O GOLPE: COMO HITLER SE TORNOU DITADOR ... E HOLLYWOOD GOSTOU!


Em 23 de março de 1933 ocorreu uma das sessões mais importantes da história do Reichstag, o Parlamento alemão. Reunidos na Ópera Kroll devido ao incêndio do Parlamento, deputados nazistas, nacionalistas e social-democratas, além dos deputados do Partido do Centro, deliberaram sobre a proposta de lei trazida pelos nazistas, liderados por Hitler, já empossado no cargo de Chanceler.

A paisagem política daqueles dias era a pior possível. Após o incêndio do Parlamento, as investigações manipuladas que se seguiram apontaram a culpa para os comunistas, grupo político localizado no espectro oposto dos nazistas no poder. Seguiu-se então uma perseguição política que praticamente exterminou os comunistas do ambiente político alemão. Restavam apenas os social-democratas na oposição aos nazistas. Pela situação, nazistas e seus aliados nacionalistas, formavam uma coalizão muito forte, mas não era suficiente para aprovar qualquer coisa. Esse cenário mudou quando conseguiram elaborar o plano que levou ao extermínio do Partido Comunista, e quando atraíram o apoio do Partido do Centro, ao cooptarem seu líder, Pralat Ludwig Kaas, que passou de uma hora para outra a repetir que a Alemanha corria o risco de uma guerra civil iminente.

Essa sessão de março de 1933 foi particularmente tensa. Unidades das SS guardavam a parte exterior do prédio; dentro, longas fileiras de homens vestindo a camisa marrom da SA ladeavam a bandeira com a suástica, impondo pressão sobre os parlamentares críticos aos movimentos políticos dos nazistas.

O presidente do Parlamento era Hermann Goring, quem abriu a sessão e logo passou a palavra a seu mentor e chanceler, Adolf Hitler. Este iniciou seu discurso seguindo a estratégia que lhe era comum, falando da miséria que se abateu sobre os pobres alemães. Depois passou a descrever como suas medidas ajudariam a renovar profundamente a moral nacional. Por meio da educação, dos meios de comunicação e das artes a nação sairia do caos em que se encontrava. Hitler prometeu combater o desemprego por meio de políticas públicas de criação de postos de trabalho, além da promessa usual de que o porte do exército alemão ficaria inalterado, a menos que todos os países do mundo firmassem um acordo de desarmamento radical.

Para pôr todos os seus planos em execução, Hitler propôs que o Reichstag promulgasse uma Lei Habilitante, transformando-o num ditador de fato, reunindo em suas mãos plenos poderes políticos, eliminando na prática o próprio Parlamento da vida política alemã. Hitler prometia que se tratava de uma medida temporária e que o Parlamento retornaria em breve ao seu funcionamento normal. Dizia que de maneira alguma sua existência estava sob ameaça.
****
Complete o seguinte:
**a.** Transcreva fielmente a parte do texto sobre a sessão do Reichstag de 1933 que começa nas palavras "Em 23 de março" e vai até "cargo de Chanceler.", inclusive.
**b.** Dê continuidade ao texto sobre a sessão do Reichstag de 1933, partindo da última frase apresentada.

Dados fornecidos:
****
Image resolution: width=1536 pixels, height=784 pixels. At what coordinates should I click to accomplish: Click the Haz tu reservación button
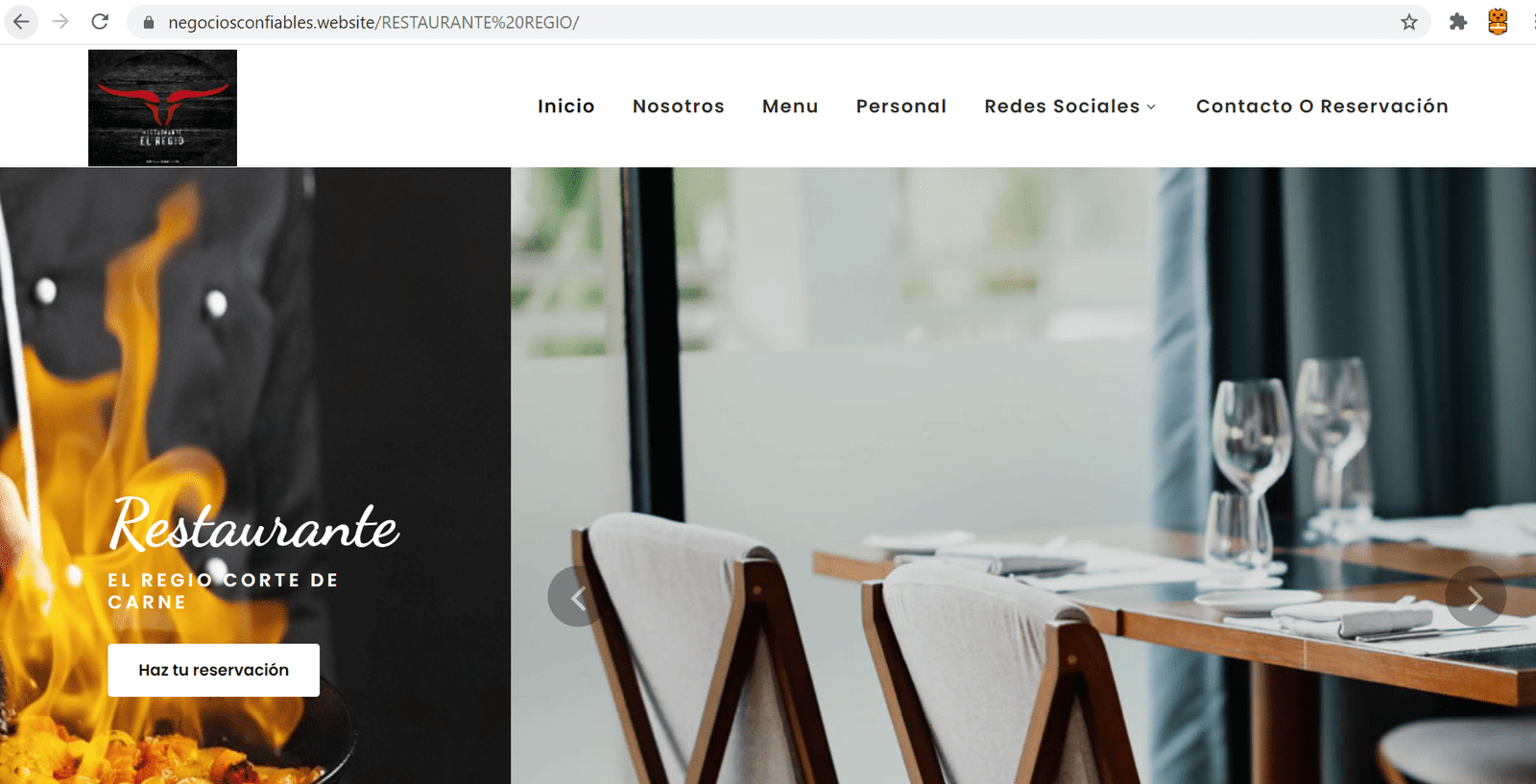213,670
****
Respostas do exercício:
**a.**
Em 23 de março de 1933 ocorreu uma das sessões mais importantes da história do Reichstag, o Parlamento alemão. Reunidos na Ópera Kroll devido ao incêndio do Parlamento, deputados nazistas, nacionalistas e social-democratas, além dos deputados do Partido do Centro, deliberaram sobre a proposta de lei trazida pelos nazistas, liderados por Hitler, já empossado no cargo de Chanceler.

**b.**
Sua descida do púlpito foi acompanhada pelo coro da maioria dos deputados, cantando Deutschland uber Alles (Alemanha acima de todos) a plenos pulmões. Após, foi dado um intervalo de 3 horas de descanso. A pressão pela aprovação da Lei Habilitante também contou com os gritos efusivos dos guardas da SS, do lado de fora, bradando: “Queremos a Lei Habilitante – se não o castigo será o inferno.”

Mas o caminho da aprovação da proposta de lei contaria com um obstáculo: Otto Wels, presidente do Partido Social-Democrata. Ao tomar a palavra, fez-se silêncio. Wels trazia em seu bolso uma cápsula e cianureto, veneno que tomaria caso fosse preso.

Iniciou seu discurso já antecipando que seu partido não votaria a favor da Lei Habilitante. Disse que os nazistas e seus aliados haviam vencido as eleições de 5 de março e que deveriam, portanto, governar o país constitucionalmente – aliás, Wels falou que eles tinham a obrigação de fazê-lo. Passou então a argüir que o Reich deveria permitir que as mais amplas críticas fossem feitas ao governo, sem perseguição de quem quer que fosse, pois era isso que o mantinha saudável.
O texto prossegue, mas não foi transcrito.